Seria o caso de perguntar: como chegamos ao atual cenário de crise, não previsto nessa dimensão pelos mais hábeis analistas econômicos e políticos? Resposta: pela incapacidade do governo de gerenciar as crises que surgiram nos últimos anos. Pela dificuldade da presidente da República articular-se com o Congresso e montar equipes econômica e política de peso, com discernimento e capacidade para construir um projeto de país. Pela omissão de um Congresso patrimonialista e comprometido com grandes grupos, sem representatividade, que prefere não discutir temas polêmicos que possam ferir interesses corporativos. Com isso, ele anda na contramão das necessidades do país.

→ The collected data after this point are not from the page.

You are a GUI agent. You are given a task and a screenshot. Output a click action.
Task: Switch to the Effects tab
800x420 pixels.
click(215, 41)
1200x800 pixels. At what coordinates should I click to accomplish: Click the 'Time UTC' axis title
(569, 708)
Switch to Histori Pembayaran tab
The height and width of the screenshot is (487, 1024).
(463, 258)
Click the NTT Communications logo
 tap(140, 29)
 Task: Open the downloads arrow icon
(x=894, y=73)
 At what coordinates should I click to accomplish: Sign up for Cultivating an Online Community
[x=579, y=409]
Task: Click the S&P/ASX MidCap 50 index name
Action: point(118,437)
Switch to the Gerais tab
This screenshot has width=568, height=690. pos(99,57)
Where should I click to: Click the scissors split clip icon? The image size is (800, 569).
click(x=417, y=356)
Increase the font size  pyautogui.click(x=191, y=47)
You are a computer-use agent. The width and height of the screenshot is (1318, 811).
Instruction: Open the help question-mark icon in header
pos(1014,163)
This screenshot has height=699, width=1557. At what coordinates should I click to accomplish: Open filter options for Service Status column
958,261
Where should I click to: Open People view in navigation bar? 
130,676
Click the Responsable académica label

Foram 13 anos de governos do PT, com duas fases bem distintas. Lula voou em céu de brigadeiro favorecido pelo preço das commodities, o crescimento da China, o preço do petróleo, tudo antes e durante a crise econômica de 2008, sem alterar muito a política econômica do governo FHC. Mas infelizmente não teve coragem de enfrentar as reformas de que o país precisa. A festa de Lula teve um preço. Ele deixou a conta para Dilma pagar, entre elas uma Copa do Mundo e as Olimpíadas. Mas Dilma cometeu tantos erros no primeiro governo, que acabou jogando por terra muitas conquistas dos anos anteriores. Nem o mago João Santana conseguiu mascarar a omissão e os tropeços do governo, escancarados na campanha presidencial. Tudo isso mergulhou o país no caos em que hoje estamos metidos.
Não é preciso uma análise muito profunda para refletirmos sobre o momento que vivemos e por que o país chegou a esse ponto de inflexão, como bem define a etimologia da palavra “crise”: ruptura, mudança. Se não, vejamos:
· A forma de governar de Dilma, arrogante, autossuficiente, centralizadora, irritadiça com ministros e burocratas, imprensa, parlamentares e até com o Judiciário, o que a levou a desempenhar vários papéis, sem assumir na completude o de presidente. Ministra da Fazenda, das Minas e Energia, tudo ao mesmo tempo. Na economia, com ministro e equipe fracos, que faziam o que ela mandava, jogou o país na pior recessão dos últimos 25 anos e uma das piores da história.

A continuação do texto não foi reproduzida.